In recent months, students and families have urged Congress to take action on the issue of rising college costs. The administration has proposed several programs and initiatives that they claim will reduce student loan debt and rein in tuition. However, these initiatives only further entrench the federal government in the affairs of states and institutions. Rather than getting the federal government more involved in higher education, we can start by working together to remove harmful regulations that pile unnecessary financial burdens on colleges and universities.
The legislation before us today will eliminate two onerous regulations advanced by the Department of Education in October of 2010. The credit hour and state authorization regulations will restrict innovation, limit flexibility, and pave the way for additional federal overreach into higher education.

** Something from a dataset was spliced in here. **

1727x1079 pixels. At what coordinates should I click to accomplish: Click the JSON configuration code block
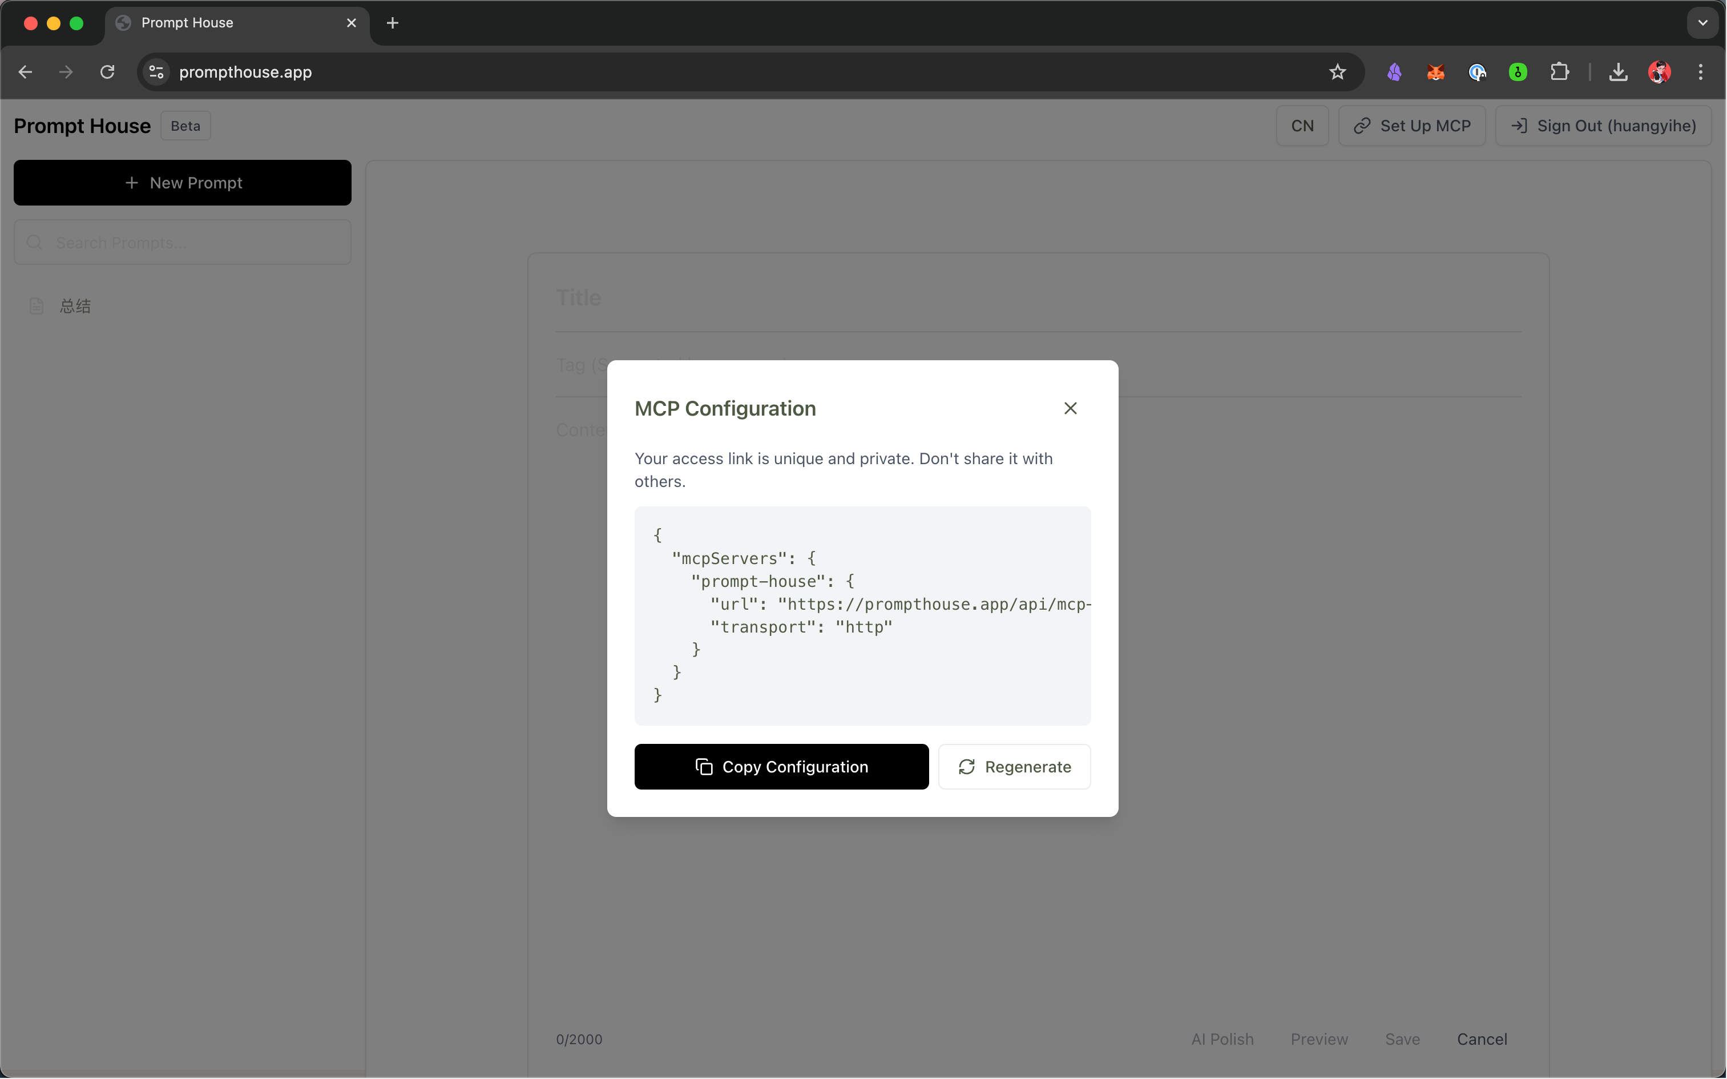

The state authorization regulation sets federal requirements states must follow to grant colleges and universities permission to operate within the state, infringing on a state’s ability to regulate in the way it chooses. For institutions that offer distance learning courses, this could mean meeting authorization requirements – and paying authorization fees – in all 50 states.
One online university reports the state authorization regulation could cost the institution $700,000 initially, plus an additional $400,000 required annually. Faced with this astronomical sum, the university could be forced to pass these costs along to students in the form of higher tuition or new fees, or discontinue academic programs in some states. Either way, students will be the victims of this harmful regulation.
Higher education officials are also crying foul over a regulation that establishes a federal definition of a credit hour. Last spring, Excelsior College President John Ebersole testified in front of the Subcommittee on Higher Education and Workforce Training about this regulation, stating it inserts the Department of Education into academic judgments that should be made at the institution level, and could destroy accelerated learning programs that allow students to complete their education more quickly.
As a result, students will have fewer opportunities to graduate early with a smaller loan burden, and schools will have less incentive to offer creative courses that promote learning outside the classroom.
H.R. 2117 recognizes there is a need for accountability and oversight as institutions define and apply credit hours for courses. The legislation leaves in place important protections that further outline the roles of states and accrediting agencies in reviewing colleges’ credit hour policies.
As we have seen many times before, onerous federal regulations always come with a price and that price is always paid by taxpayers who are in this case students or parents of students. It’s time to take a comprehensive view of the problems facing our nation’s higher education system and eliminate burdensome federal regulations that pile unnecessary costs on institutions and students.
I urge my colleagues on both sides of the aisle to join me in supporting the Protecting Academic Freedom in Higher Education Act.